Le roman évoque aussi bien l'univers de
Jane Austen, par la foule de détails sur la vie de la petite noblesse anglaise, que celui de
Stevenson. Il y a du Dr Jekyll et Mr Hyde chez Strange et Norrell qui représentent les deux faces d'une même pièce. En revanche, je peux comprendre la déception de ceux qui pensaient lire un livre de Fantasy.
La légende du roi Corbeau qui domine jusqu'à présent est issue à la fois du folklore anglais et de la mythologie nordique, où le corbeau est le messager des morts. Pas de lutin ou de fée éthérée, pas d'elfe non plus ou de gnomes mais des serviteurs du roi corbeau semblables à des fantômes et des lieux empreints de magie noire qui donnent une atmosphère parfois lugubre au roman. Pas de duels de magiciens (enfin pour l'instant), pas de dragon à combattre...

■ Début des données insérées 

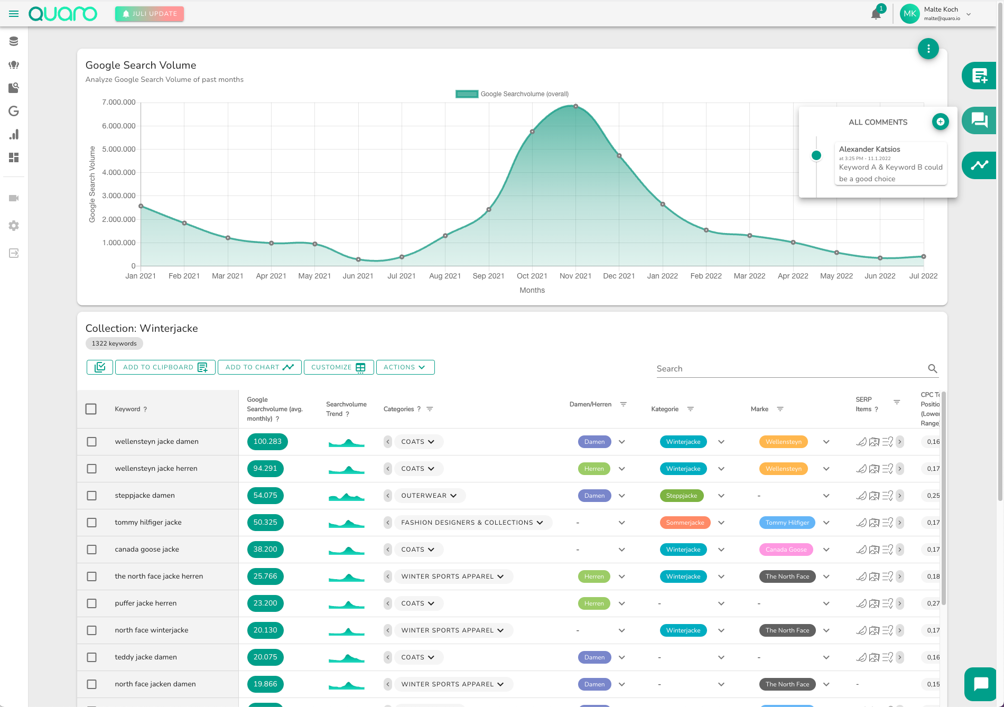
Task: Expand the Actions dropdown
Action: click(405, 367)
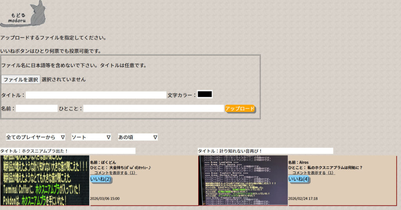Screen dimensions: 401x210
Task: View the 計り知れない音再び！ screenshot thumbnail
Action: 243,180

Alors, que dire de cet événement de la littérature de fantasy. D'abord que cela reste une bonne surprise. Les personnages secondaires, je pense notamment à Childermass, Vinculus, sont pour certains très attachants alors que d'autres sont un peu sous-exploités, comme Stephen Black. J'ai bien aimé aussi la personnalité de Wellington.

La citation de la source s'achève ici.